Synopsis: In a well-designed animal model of traumatic brain injury, a sleep disorder was induced that resembles, in many ways, what is observed in spontaneous human narcolepsy.
Source: Skopin MD, et al. Chronic decrease in wakefulness and disruption of sleep-wake behavior after experimental traumatic brain injury. J Neurotrauma 2015;32:289-296.
Traumatic brain injury (TBI) commonly produces difficulties with memory and multiple other aspects of cognition. TBI is also associated with mood disorders such as depression and anxiety, along with insomnia and excessive daytime sleepiness. Even in the absence of TBI, poor sleep can produce memory loss, impaired concentration, and depression. Therefore, it is likely that TBI and sleep disorders have complementary and synergistic effects.
TBI has been shown to decrease the density of orexin (hypocretin) neurons in the hypothalamus, though these data are limited to autopsy studies involving only a handful of patients. Such changes mimic those typically associated with the loss of orexin neurons seen in patients with narcolepsy. Clinically, both disorders are characterized by excessive daytime sleepiness, with poor nocturnal sleep efficiency and architecture.
In the current report, the lateral fluid percussion (LFP) model of TBI is used. A craniotomy is performed, followed by indirect head trauma, generated by a pendulum striking a column of water. This is the most widely used TBI animal model and has been shown to correlate well with the behavioral and neuro-anatomic abnormalities observed in humans. LFP tends to create damage most prominently in the cortex, hippocampus, and corpus callosum. LFP in comparison to other models, such as direct cortical impact, is thought to most closely resemble the typical concussive injuries that occur, for example, during motor vehicle accidents or sports collisions.
In the current study, rats were subjected to LPF and compared with sham controls at intervals of 6, 19, and 29 days post-injury. Polysomnography was performed for 24-hour periods at each of these intervals with a dark phase from 8 p.m. to 8 a.m. and light phase from 8 a.m. to 8 p.m. Behavioral tests included those of spatial memory (using novel object recognition) as well as contextual and emotional memory (using a “fear-based” sequence of electric shocks and a water maze).
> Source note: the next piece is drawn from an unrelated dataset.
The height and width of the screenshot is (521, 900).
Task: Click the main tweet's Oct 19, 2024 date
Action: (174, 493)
These tests are thought to test both cortical as well as subcortical (limbic system) function and were all adversely affected among animals exposed to head trauma.
Results demonstrated that the overall sleep times (both rapid eye movement [REM] and non-REM) did not differ between the two groups, but TBI rats showed markedly disordered nocturnal sleep architecture with frequent bouts of awakening and showed increased intrusion of sleep into daytime alertness. This is a fairly typical pattern seen in narcoleptics. Sleep-onset REM, however, which is characteristic of narcolepsy, was not increased in the experimental animals.
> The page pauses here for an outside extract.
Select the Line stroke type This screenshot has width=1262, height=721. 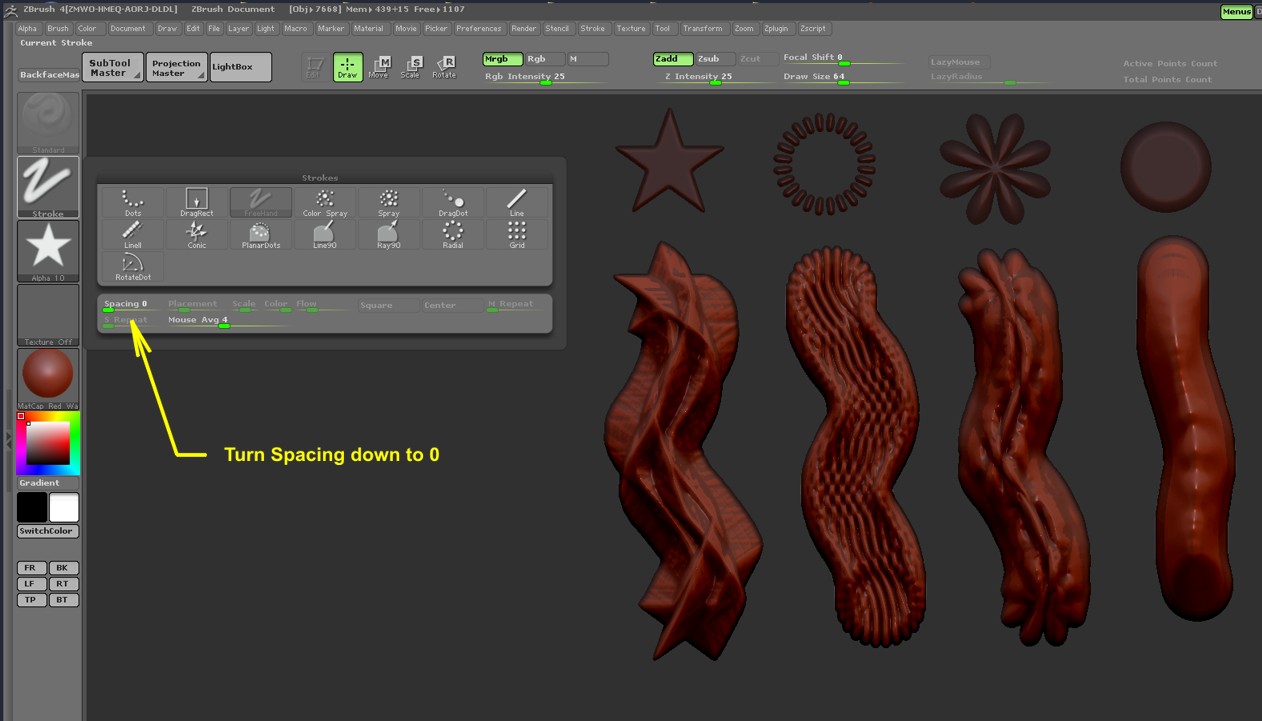(x=516, y=200)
Perhaps most importantly, brain-injured rats showed an approximately 50% reduction (P < 0.001) in orexin-positive neurons in the lateral hypothalamus when compared with controls. In prior human studies using transcranial magnetic stimulation, TBI has been shown to produce decreased cortical excitation. This is thought to be a direct result of impaired orexin-mediated subcortical input and is similarly seen in patients with narcolepsy.
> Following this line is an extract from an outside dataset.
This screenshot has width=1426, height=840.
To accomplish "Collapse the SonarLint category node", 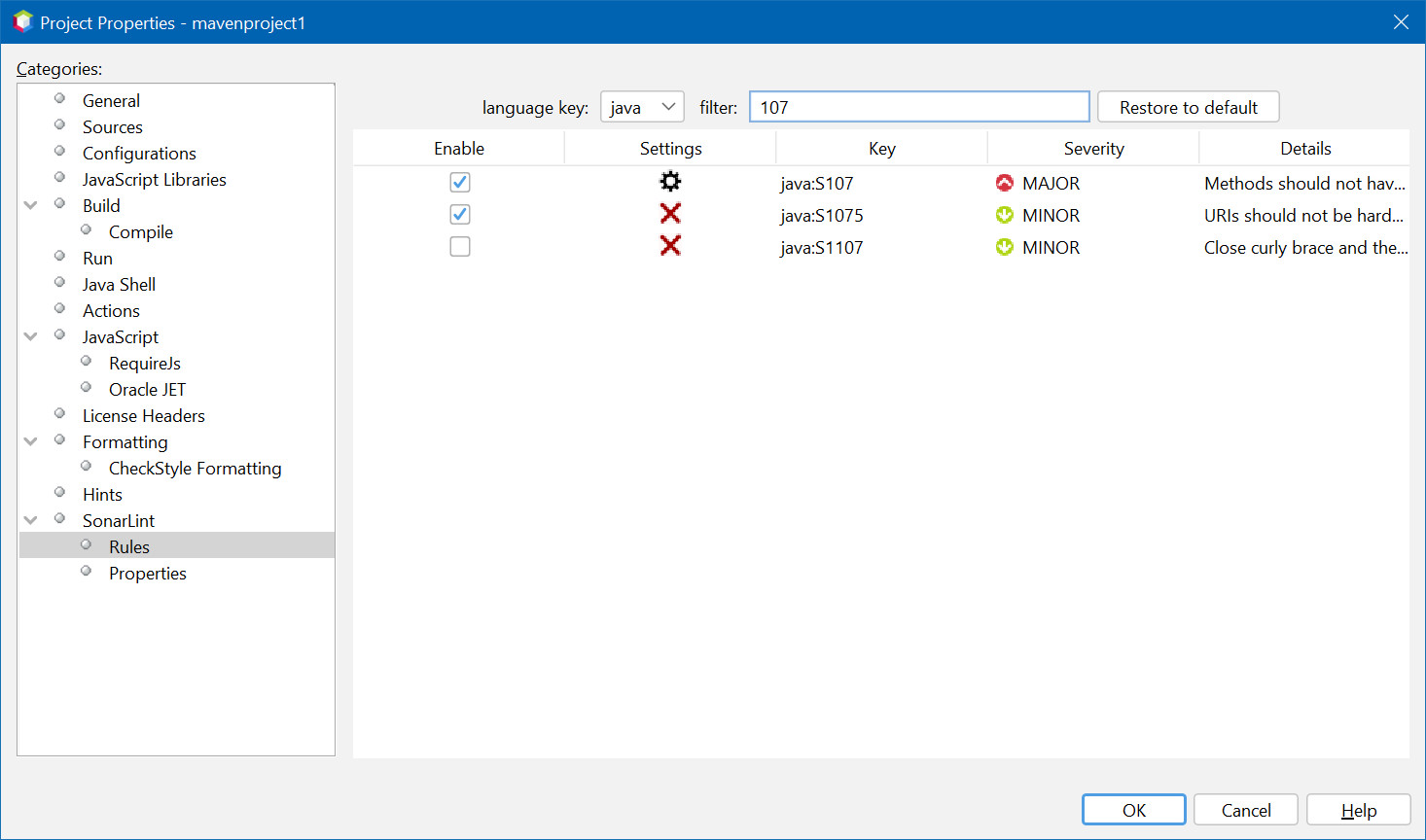I will pos(31,520).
These results confirm that traumatic brain injury, as demonstrated in a well-recognized animal model, produces both excessive daytime sleepiness and nocturnal sleep disruption. Therefore, difficulties in memory and concentration seen in patients with TBI can be the result of dual and likely synergistic causes. Superimposed on any direct destructive effects of TBI are the known cognitive difficulties associated with poor sleep. Perhaps more importantly, TBI may be associated with a loss of hypothalamic orexin neurons producing the same impairments in cortical activation commonly seen in patients with narcolepsy.
Given these results, therapy for narcolepsy possibly may be extrapolated to patients with TBI. In narcoleptics, sleepiness may be treated with stimulants such as modafinil to maintain daytime alertness. However, narcolepsy is as much a product of impaired nocturnal sleep as it is a disorder of daytime sleepiness. Gamma-hydroxybutyrate (GHB), also known as sodium oxybate (trade name Xyrem), is a prominent GABA-agonist that promotes slow wave sleep and is a crucial element in the pharmacological armamentarium for narcolepsy. Given the overlapping patterns observed here, GHB might similarly benefit patients with TBI and bears further investigation.
In a well-designed animal model of traumatic brain injury, a sleep disorder was induced that resembles, in many ways, what is observed in spontaneous human narcolepsy.